NOTE: Be sure to do a substantial amount of background checks on your prospective borrower. If a traditional bank had turned them down in the past, there will be a reason.
2. Create Consistent Income
Owner financing involves “renting” the property to your interested buyer for a period of 2-3 years (agreed by both parties). At the end of this period, the buyer will purchase the house outright. This means during this “rental” period you’ll be able to bring in consistent income each month, with a much lower risk of a late or missed payment.
3. Get The Price You Want
Buyers who cannot purchase a property the conventional route have limited options when it comes to buying a house to own. This means they have less negotiating power since you’re in some ways doing them a favor by offering them owner financing.

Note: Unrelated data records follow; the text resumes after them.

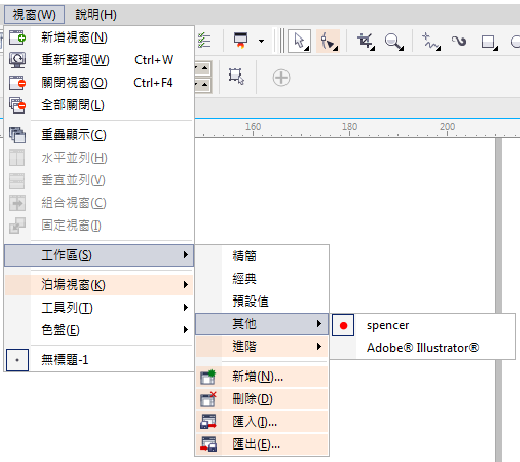Select the Shape edit tool icon
The height and width of the screenshot is (462, 520).
(328, 41)
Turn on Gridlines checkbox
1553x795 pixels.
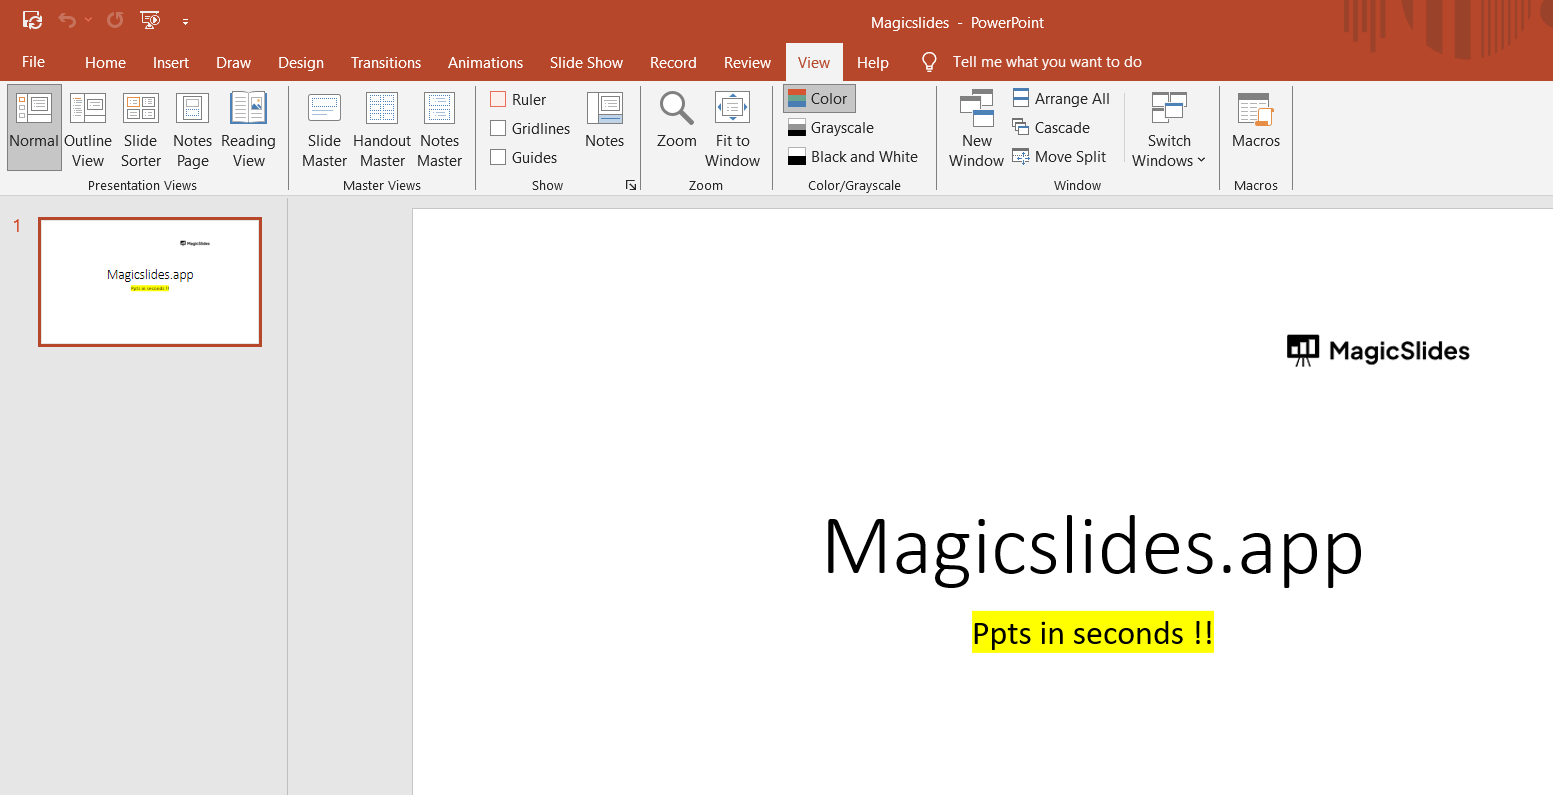(x=498, y=128)

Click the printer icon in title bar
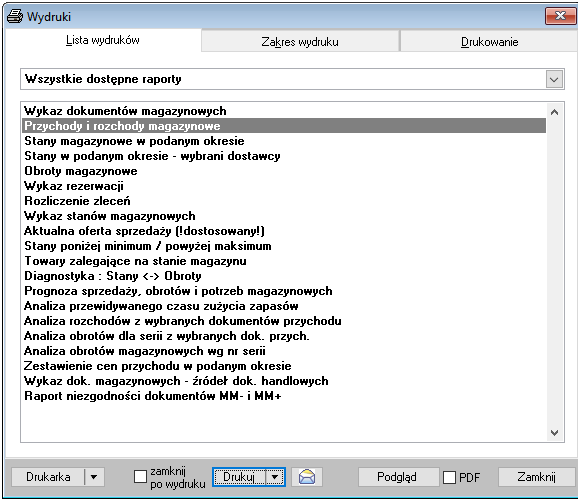(x=15, y=17)
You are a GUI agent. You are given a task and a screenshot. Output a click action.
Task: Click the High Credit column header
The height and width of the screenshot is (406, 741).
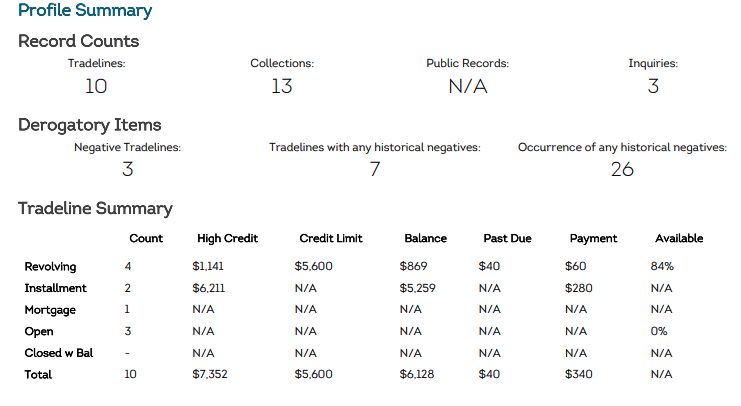point(227,238)
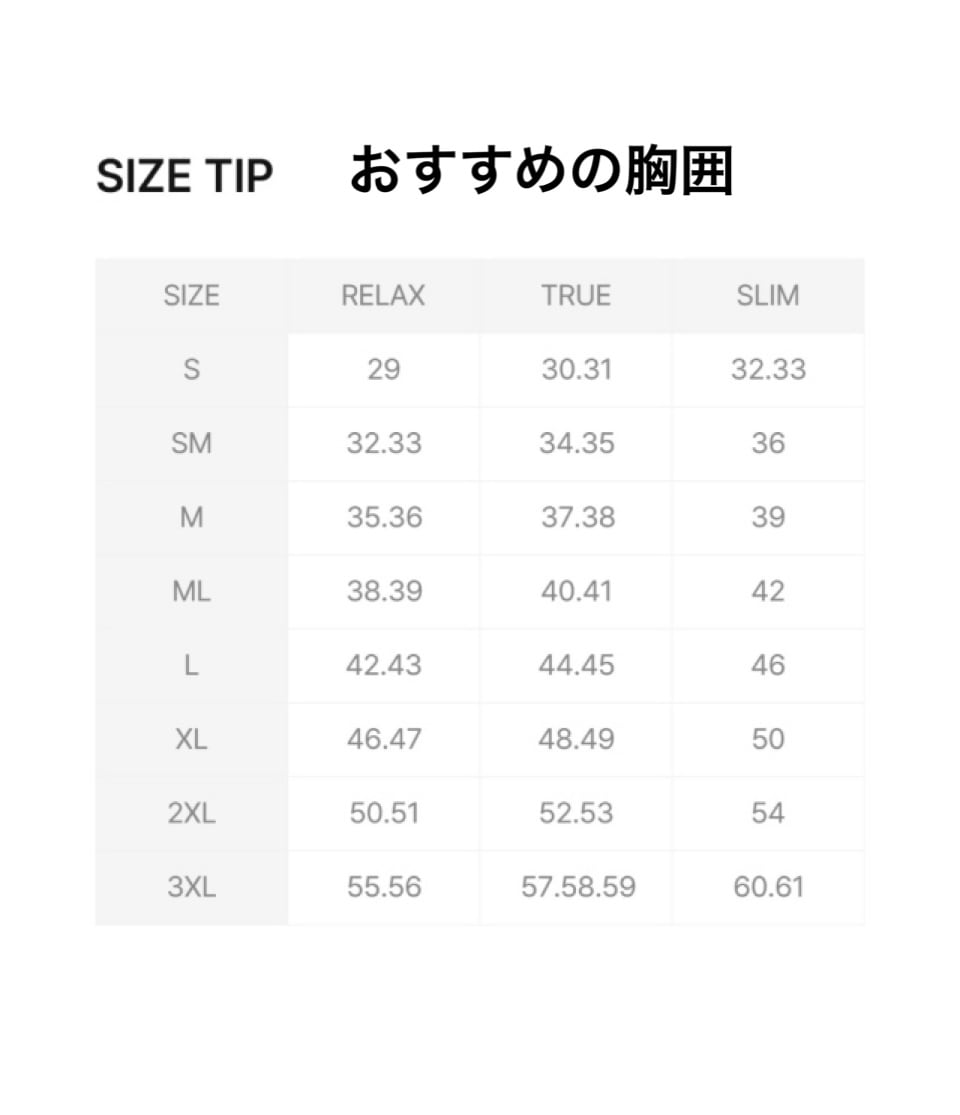Click the 3XL size row label
The width and height of the screenshot is (960, 1115).
coord(191,887)
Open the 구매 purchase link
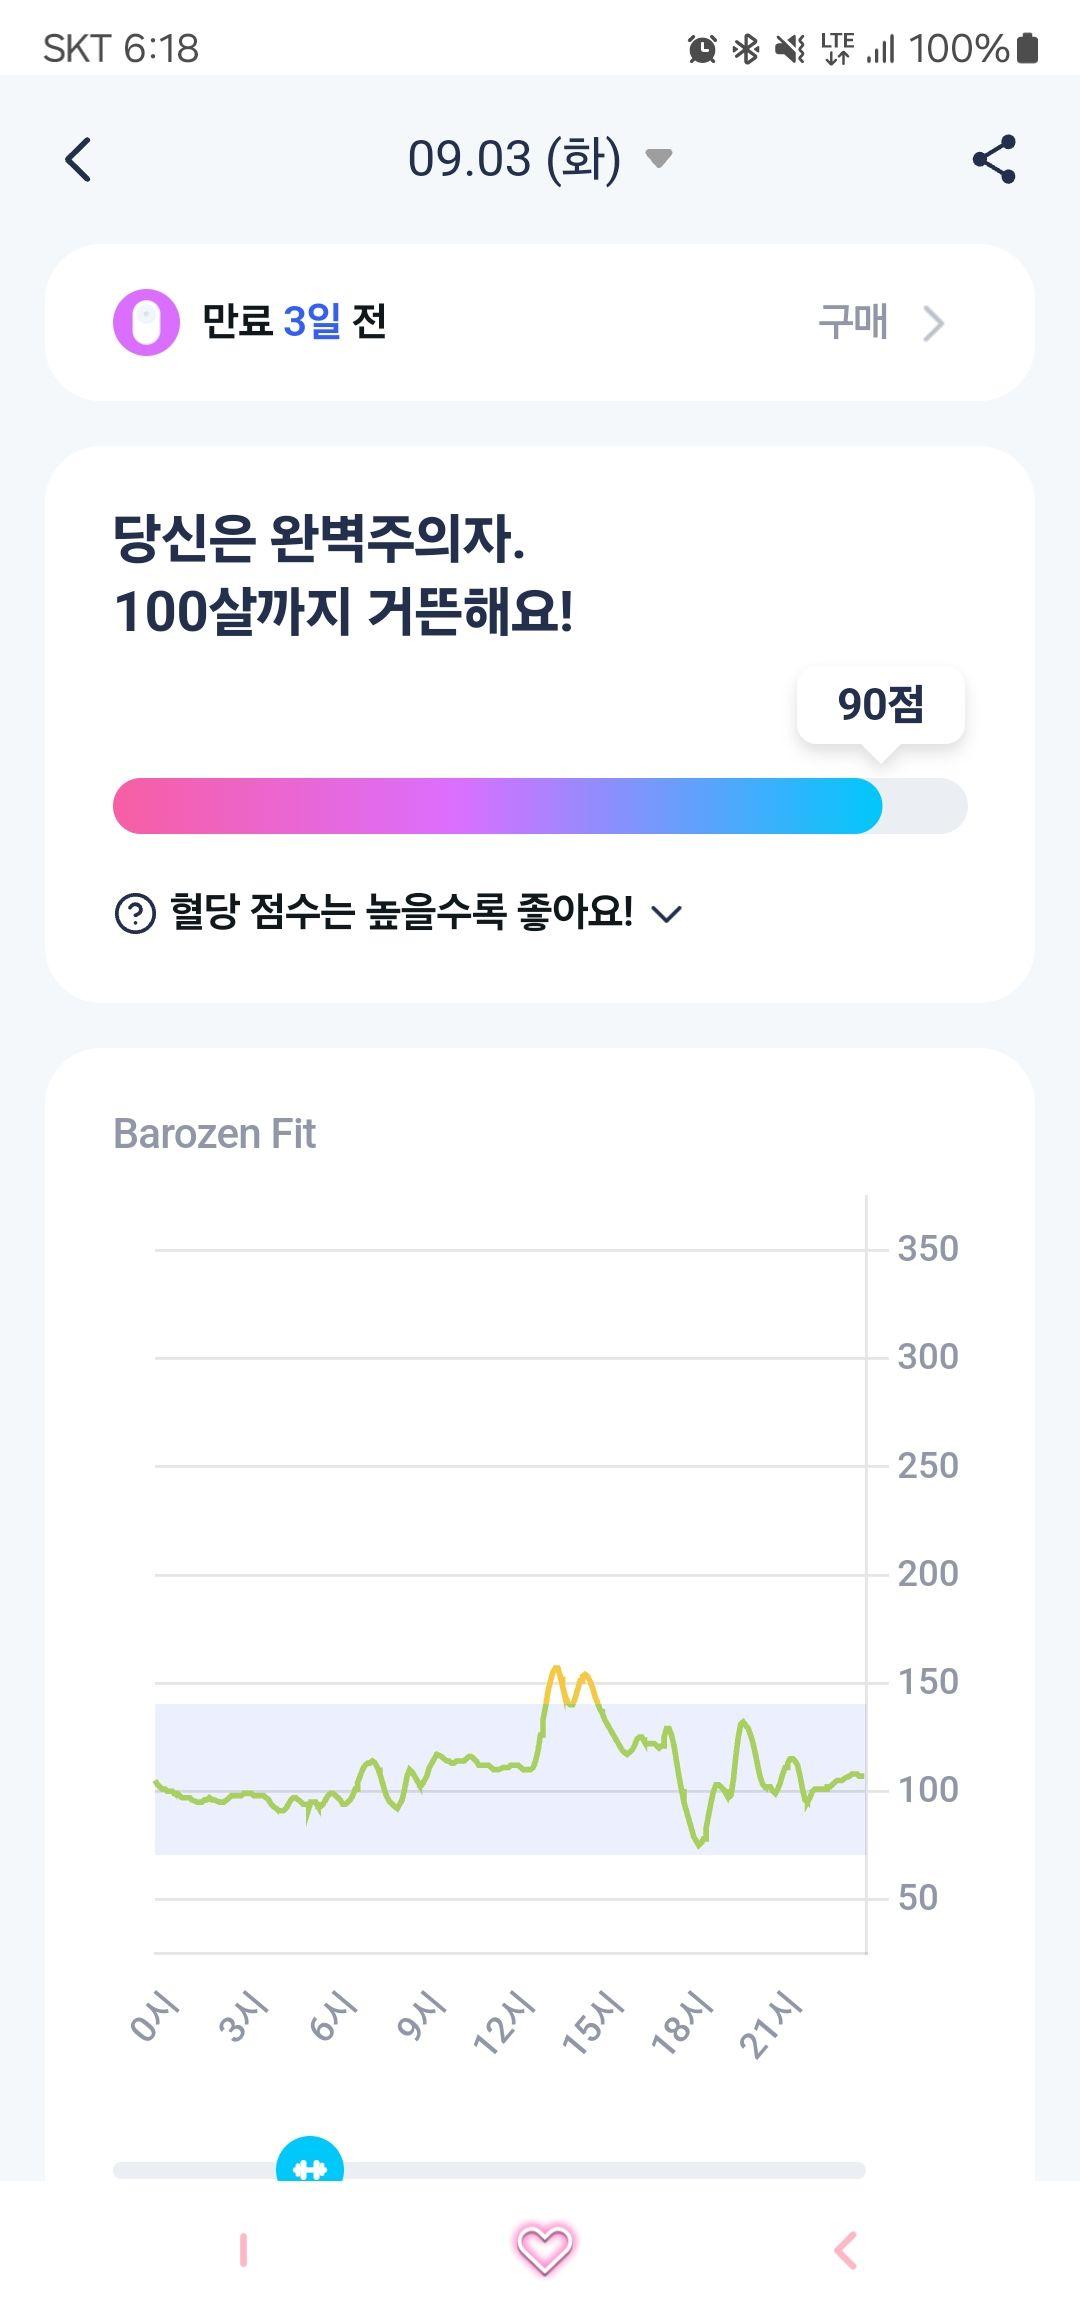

In many cases, you’ll find that most “rent-to-own” buyers are eager to buy, especially if they haven’t been able to in the past. As such, you have a far better chance of securing the price your want for your home, even if it does take a little bit longer to collect 100% of your proceeds.
4. Collect More Each Month
In addition to getting a potentially better price for the property, “rent-to-own” agreements typically charge a higher than the standard amount of rent each month. In some cases, a percentage of the monthly payment will go toward the down payment on the house. However, owners can still find themselves collecting a higher than average rental check each month.
5. Peace Of Mind
“Rent-to-own” buyers are not tenants, or at least not in the mainstream sense. If you have experience dealing with difficult tenants, then you might be wary of “renting” to buyers. However, rest assured “rent-to-own” buyers aren’t going to trash your property or avoid paying the rent for no reason.
Remember, these are people who want to own their own home. If they trash it, miss a payment, or otherwise violate the agreement, they could lose their down payment along with their opportunity to purchase your home.